Published solubility data for amorphous ferric arsenate and scorodite have been reevaluated using the geochemical code PHREEQC with a modified thermodynamic database for the arsenic species. Solubility product calculations have emphasized measurements obtained under conditions of congruent dissolution of ferric arsenate (pH < 3), and have taken into account ion activity coefficients, and ferric hydroxide, ferric sulfate, and ferric arsenate complexes which have association constants of 10^4.04 (FeH₂AsO₄²⁺), 10^9.86 (FeHAsO₄⁺), and 10^18.9 (FeAsO₄). Derived solubility products of amorphous ferric arsenate and crystalline scorodite (as log K_sp) are −23.0 ± 0.3 and −25.83 ± 0.07, respectively, at 25 °C and 1 bar pressure. In an application of the solubility results, acid raffinate solutions (molar Fe/As = 3.6) from the JEB uranium mill at McClean Lake in northern Saskatchewan were neutralized with lime to pH 2-8. Poorly crystalline scorodite precipitated below pH 3, removing perhaps 98% of the As(V) from solution, with ferric oxyhydroxide (FO) phases precipitated starting between pH 2 and 3. Between pH 2.18 and 7.37, the apparent log K_sp of ferric arsenate decreased from −22.80 to −24.67, while that of FO (as Fe(OH)₃) increased from −39.49 to −33.5. Adsorption of As(V) by FO can also explain the decrease in the small amounts of As(V)(aq) that remain in solution above pH 2-3. The same general As(V) behavior is observed in the pore waters of neutralized tailings buried for 5 yr at depths of up to 32 m in the JEB tailings management facility (TMF), where arsenic in the pore water decreases to 1-2 mg/L with increasing age and depth. In the TMF, average apparent log K_sp values for ferric arsenate and ferric hydroxide are −25.74 ± 0.88 and −37.03 ± 0.58, respectively. In the laboratory tests and in the TMF, the increasing crystallinity of scorodite and the amorphous character of the coexisting FO phase increases the stability field of scorodite relative to that of the FO to near-neutral pH values. The kinetic inability of amorphous FO to crystallize probably results from the presence of high concentrations of sulfate and arsenate.     

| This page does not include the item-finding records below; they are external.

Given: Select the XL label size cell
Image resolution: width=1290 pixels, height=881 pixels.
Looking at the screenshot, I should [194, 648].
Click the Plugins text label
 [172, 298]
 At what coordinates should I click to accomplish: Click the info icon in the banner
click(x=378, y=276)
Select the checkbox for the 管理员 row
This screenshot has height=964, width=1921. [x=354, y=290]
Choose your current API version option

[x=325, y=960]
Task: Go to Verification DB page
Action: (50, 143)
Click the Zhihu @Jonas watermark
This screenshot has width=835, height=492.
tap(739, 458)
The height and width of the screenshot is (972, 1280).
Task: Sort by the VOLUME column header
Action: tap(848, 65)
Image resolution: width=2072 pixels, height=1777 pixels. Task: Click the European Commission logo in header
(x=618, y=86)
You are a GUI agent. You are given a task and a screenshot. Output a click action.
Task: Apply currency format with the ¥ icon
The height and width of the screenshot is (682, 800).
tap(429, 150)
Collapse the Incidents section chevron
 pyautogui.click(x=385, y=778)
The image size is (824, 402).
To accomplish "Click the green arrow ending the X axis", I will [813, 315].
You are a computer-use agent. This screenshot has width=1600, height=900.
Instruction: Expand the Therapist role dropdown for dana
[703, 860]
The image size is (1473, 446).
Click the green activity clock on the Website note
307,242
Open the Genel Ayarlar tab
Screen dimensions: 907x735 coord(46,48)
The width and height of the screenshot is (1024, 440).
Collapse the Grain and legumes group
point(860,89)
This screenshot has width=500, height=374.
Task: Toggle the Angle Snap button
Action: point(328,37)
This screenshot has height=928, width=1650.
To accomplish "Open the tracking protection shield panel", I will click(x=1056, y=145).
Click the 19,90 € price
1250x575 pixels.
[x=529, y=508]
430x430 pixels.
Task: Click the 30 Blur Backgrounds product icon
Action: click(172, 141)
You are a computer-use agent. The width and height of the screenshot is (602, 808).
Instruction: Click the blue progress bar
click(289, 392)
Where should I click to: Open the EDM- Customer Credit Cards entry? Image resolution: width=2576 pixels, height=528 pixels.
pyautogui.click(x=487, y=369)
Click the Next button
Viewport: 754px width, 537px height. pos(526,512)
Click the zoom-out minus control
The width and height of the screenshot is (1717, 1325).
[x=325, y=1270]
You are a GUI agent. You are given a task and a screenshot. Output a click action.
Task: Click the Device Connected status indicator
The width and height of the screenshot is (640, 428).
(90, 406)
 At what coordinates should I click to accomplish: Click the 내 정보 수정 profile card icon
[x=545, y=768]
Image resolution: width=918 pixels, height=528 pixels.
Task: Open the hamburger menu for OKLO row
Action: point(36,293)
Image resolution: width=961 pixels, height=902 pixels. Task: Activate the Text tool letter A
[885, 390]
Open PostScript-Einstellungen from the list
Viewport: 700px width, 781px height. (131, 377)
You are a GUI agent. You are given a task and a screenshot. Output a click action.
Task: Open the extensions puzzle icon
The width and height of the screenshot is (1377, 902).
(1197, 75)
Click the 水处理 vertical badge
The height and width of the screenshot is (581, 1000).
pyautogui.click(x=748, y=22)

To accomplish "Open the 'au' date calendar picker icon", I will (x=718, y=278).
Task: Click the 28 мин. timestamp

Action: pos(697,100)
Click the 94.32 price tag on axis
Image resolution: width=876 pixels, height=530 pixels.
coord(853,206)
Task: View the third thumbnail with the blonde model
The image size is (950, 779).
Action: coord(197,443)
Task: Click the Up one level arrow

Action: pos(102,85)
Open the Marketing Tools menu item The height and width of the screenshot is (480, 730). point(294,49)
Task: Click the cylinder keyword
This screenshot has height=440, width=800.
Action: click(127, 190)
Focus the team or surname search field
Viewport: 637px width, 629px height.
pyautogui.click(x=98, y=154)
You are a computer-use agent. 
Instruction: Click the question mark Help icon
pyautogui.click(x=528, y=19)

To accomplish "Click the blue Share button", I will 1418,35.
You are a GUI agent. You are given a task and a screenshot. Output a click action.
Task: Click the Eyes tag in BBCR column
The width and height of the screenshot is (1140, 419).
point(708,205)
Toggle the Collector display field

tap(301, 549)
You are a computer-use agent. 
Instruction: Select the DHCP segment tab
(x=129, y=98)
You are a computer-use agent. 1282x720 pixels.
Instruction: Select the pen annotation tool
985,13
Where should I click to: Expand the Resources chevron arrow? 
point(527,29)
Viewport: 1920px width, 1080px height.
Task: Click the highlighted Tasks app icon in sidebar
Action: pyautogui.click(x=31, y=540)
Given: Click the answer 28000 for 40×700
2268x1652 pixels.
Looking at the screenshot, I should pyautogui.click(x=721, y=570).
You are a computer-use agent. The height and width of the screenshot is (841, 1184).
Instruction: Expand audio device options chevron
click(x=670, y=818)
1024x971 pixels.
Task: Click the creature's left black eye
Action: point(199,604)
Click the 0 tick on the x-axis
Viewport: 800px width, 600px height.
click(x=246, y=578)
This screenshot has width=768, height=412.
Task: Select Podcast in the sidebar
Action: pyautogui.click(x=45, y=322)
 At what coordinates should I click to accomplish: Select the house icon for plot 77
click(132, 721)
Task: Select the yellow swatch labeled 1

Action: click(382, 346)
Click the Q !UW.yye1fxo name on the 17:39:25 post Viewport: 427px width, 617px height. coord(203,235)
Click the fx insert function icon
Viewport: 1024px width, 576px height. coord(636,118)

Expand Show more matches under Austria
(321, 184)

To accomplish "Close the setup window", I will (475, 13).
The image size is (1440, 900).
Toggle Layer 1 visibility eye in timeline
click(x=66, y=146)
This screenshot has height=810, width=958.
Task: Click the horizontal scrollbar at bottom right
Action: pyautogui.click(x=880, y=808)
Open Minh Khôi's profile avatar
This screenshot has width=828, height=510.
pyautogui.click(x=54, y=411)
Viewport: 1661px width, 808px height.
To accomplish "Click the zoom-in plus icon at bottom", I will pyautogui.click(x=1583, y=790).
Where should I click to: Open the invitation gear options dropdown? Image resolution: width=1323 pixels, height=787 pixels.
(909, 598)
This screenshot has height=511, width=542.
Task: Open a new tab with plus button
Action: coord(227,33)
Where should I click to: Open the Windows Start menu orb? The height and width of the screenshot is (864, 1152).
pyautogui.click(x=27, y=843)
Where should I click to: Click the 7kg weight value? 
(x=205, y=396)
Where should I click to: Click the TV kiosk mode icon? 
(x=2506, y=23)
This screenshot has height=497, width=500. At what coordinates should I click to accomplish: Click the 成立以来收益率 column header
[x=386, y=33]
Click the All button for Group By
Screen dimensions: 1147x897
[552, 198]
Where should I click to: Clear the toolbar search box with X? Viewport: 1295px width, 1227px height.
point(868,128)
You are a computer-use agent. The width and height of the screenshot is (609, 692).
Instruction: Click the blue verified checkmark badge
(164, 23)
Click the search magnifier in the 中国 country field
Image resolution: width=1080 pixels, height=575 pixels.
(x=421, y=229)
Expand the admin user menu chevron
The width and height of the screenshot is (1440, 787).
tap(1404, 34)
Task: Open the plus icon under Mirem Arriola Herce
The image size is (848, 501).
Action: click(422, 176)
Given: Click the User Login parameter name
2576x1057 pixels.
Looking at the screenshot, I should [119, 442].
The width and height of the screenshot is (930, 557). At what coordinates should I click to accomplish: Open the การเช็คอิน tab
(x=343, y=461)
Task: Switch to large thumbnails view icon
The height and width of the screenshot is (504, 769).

Predicting the environmental stability of treated copper smelter flue dust

Column tests were conducted to determine the leachability of As, Cd, Cu, Fe and Pb from copper smelter flue dust that had been treated by the Cashman Process in an effort to recover metals while rendering the residue inert. Between 100 and 300 μg/l As [predominantly As (V)] leached from the residue from a batch-reactor test, while between 1000 and 1400 μg/l As leached from residue from a continuous-reactor test. Electron microprobe analyses of the two materials identified scorodite (FeAsO₄·2H₂O) as the principal As-bearing phase. The pHs of leachate from the batch-and continuous-reactor residues were approximately 5.0 and 4.0, respectively. Cadmium and Cu leachate concentrations decreased through the tests, while Pb equilibrated at approximately 200 and 1300 μg/l for the batch and continuous residues, respectively. The measured Eh did not agree with the Eh calculated from either the As(III)/As(V) or Fe(II)/Fe(III) couple. Modeling of system chemistry using MINTEQA2 indicated that scorodite controlled the As concentration of the leachate. The variability of leachate As and metal concentrations between the batch-and continuous-reactor residues indicates that the process conditions failed to produce residues of satisfactory stability.